Residential property prices in Spain are still falling with overall values down 5.2% over the 12 months to the end of June but the figures reveal that some locations such as Mallorca are faring better than others.
Most notable the Balearic Islands are proving to be more resilient than the Spanish mainland. While places like Alicante have seen prices fall by 7.7% and Huelva by 8.2% in the last 12 months, according to the official House Price Index published by the Government, Balearic prices have fallen by 4.5%.
On a quarterly basis the Balearic Islands have also fared well, with prices falls of 1.5% in the second quarter of the year whereas Alicante has seen a quarterly decline of 2.95, Huelva is down 2.1% and Almeria down 2.5%.
Mallorca has not suffered as much in the downturn, especially at the top end of the market where there is simply not the same oversupply as you would find on for example the Costa del Sol, according to Stephen Dight, managing director of Mallorca Sotheby's International Realty.
He warned that buyers and sellers need to be aware that the official figures are skewed as they only deal with the average property. ‘Things are very different in the upper echelons where price reductions have been far less marked. Sometimes clients approach us with an ill advised perception that they can pick up bargain property in Mallorca. It's simply not the case,’ he explained.
‘Once we have a buyer's specific requirements we can pretty much show them every house that fits that criteria in one day. There just isn't an abundance of quality property on the market and therefore any need for huge discounting,’ added Dight.
Another factor is that there are many different nationalities participating in the real estate market on the islands.
‘Over the years Germans have made up the majority of foreign homeowners in Mallorca and their recession is behind them so there is not a huge supply of motivated sellers on the Island. Contrast that with the Costa del Sol where over 50% of the foreign homeowners are British. Many of them are now hugely motivated to release the capital tied up in their second homes in order to fund their businesses and their interests back in the UK at a time when the British banks have effectively stopped lending,’ said Dight.
‘As sterling has depreciated, these vendors are prepared to slash prices in the knowledge that the exchange rate will protect them against huge losses. This scenario has not existed in Mallorca,’ he added.
Sotheby’s believes that prices in Mallorca have reached the flat line of the U and will fall no further. ‘If a suitable property becomes available there is little benefit to be gained from waiting any longer to buy. At Mallorca Sotheby's International Realty we are now genuinely busy but the market is not on fire to the extent that anything will sell.

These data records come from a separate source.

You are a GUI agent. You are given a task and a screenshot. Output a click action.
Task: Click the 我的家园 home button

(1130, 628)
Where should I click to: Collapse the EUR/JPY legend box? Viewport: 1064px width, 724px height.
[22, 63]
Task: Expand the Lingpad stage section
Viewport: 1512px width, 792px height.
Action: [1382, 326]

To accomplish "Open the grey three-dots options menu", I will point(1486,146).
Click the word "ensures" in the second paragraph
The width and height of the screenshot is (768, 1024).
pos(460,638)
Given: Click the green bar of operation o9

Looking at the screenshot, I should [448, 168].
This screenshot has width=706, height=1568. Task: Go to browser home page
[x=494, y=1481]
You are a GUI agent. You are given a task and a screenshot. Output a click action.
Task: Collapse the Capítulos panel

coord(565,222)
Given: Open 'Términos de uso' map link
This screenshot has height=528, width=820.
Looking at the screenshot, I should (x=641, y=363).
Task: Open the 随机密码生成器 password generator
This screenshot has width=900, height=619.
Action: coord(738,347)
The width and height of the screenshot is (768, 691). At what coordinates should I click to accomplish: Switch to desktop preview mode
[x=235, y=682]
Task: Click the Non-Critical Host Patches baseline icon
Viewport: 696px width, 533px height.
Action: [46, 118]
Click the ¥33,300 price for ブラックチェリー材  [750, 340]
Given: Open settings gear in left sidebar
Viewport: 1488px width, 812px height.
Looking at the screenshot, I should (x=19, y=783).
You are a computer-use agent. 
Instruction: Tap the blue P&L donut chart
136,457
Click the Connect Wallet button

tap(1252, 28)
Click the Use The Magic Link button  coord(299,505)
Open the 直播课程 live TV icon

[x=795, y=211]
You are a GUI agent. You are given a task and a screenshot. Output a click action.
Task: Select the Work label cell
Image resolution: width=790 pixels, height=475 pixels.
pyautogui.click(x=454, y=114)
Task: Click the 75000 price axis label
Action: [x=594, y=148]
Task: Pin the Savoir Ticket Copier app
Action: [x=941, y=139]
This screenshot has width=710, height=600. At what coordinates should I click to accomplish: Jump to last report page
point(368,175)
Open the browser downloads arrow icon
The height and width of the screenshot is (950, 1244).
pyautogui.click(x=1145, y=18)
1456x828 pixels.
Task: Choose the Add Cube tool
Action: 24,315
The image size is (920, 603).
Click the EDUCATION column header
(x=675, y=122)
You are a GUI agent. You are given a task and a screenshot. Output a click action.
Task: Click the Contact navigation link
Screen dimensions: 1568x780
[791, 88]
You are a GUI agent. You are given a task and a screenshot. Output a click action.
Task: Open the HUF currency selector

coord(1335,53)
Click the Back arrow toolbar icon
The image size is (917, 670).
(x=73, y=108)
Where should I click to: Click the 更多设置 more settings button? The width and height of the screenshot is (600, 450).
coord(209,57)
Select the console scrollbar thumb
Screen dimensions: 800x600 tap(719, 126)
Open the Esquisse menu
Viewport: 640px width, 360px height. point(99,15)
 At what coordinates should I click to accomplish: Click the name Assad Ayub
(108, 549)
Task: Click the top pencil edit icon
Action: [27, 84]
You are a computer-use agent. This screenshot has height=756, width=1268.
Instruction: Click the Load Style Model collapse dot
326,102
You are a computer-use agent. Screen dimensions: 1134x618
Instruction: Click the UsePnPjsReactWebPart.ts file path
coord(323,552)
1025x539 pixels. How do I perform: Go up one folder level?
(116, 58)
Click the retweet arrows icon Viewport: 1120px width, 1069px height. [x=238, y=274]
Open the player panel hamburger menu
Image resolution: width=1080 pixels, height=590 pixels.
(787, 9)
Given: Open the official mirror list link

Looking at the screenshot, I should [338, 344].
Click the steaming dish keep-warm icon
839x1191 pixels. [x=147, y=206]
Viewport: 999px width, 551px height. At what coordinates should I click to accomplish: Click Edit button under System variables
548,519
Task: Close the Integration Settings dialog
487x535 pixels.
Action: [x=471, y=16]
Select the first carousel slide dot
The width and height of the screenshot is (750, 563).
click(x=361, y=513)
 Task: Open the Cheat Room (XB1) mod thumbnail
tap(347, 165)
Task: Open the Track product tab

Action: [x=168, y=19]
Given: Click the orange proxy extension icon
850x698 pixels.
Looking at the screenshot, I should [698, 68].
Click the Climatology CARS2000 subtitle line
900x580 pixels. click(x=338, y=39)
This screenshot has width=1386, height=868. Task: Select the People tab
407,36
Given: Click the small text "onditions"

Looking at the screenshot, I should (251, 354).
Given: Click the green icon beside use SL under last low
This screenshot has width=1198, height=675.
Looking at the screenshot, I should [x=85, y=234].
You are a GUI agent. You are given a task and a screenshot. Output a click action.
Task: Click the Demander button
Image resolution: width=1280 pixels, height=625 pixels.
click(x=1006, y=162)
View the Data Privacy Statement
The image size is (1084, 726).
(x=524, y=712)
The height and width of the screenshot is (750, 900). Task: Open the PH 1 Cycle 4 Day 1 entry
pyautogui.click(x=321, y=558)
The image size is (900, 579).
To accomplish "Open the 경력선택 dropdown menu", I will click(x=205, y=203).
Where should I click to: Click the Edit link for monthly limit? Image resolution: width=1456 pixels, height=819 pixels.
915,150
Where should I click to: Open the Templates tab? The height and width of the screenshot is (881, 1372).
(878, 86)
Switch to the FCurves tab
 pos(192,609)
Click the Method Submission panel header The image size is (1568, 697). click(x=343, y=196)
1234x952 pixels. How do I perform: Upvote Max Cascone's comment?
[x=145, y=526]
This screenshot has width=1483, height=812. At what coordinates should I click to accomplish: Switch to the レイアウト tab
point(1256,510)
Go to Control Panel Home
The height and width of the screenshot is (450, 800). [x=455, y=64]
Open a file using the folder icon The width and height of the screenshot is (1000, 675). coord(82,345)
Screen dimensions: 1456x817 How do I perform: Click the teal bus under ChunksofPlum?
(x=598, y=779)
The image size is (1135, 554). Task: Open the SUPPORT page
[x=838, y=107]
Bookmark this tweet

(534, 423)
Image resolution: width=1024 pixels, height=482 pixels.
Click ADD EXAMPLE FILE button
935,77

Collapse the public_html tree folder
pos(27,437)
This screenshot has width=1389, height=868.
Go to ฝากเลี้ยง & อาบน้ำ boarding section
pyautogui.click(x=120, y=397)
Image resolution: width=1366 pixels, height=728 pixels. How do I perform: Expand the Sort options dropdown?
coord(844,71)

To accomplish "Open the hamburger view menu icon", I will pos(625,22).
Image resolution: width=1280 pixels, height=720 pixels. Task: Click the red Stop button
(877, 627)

Only correctly priced top quality, not necessarily top priced, homes are selling and they must be virtually faultless in terms of their presentation and location,’ explained Dight.
Mallorca is always popular with foreign visitors and this is good news for the real estate industry, especially those in the buy to let and holiday home sector. In the first weekend of August Palma International Airport broke its own record, handling 160,000 passengers in a single day according to officials.
Palma's Airport is one of the top twenty busiest airports in Europe, ranked 16th in 2010 when over 21.1 million passengers passed through as well as being the third busiest in Spain, after Madrid Barajas and Barcelona El Prat.
According to Ignacio Osle, sales and marketing director of house builder Taylor Wimpey de España, more tourists and visitors help to boost the local economy which included the property market.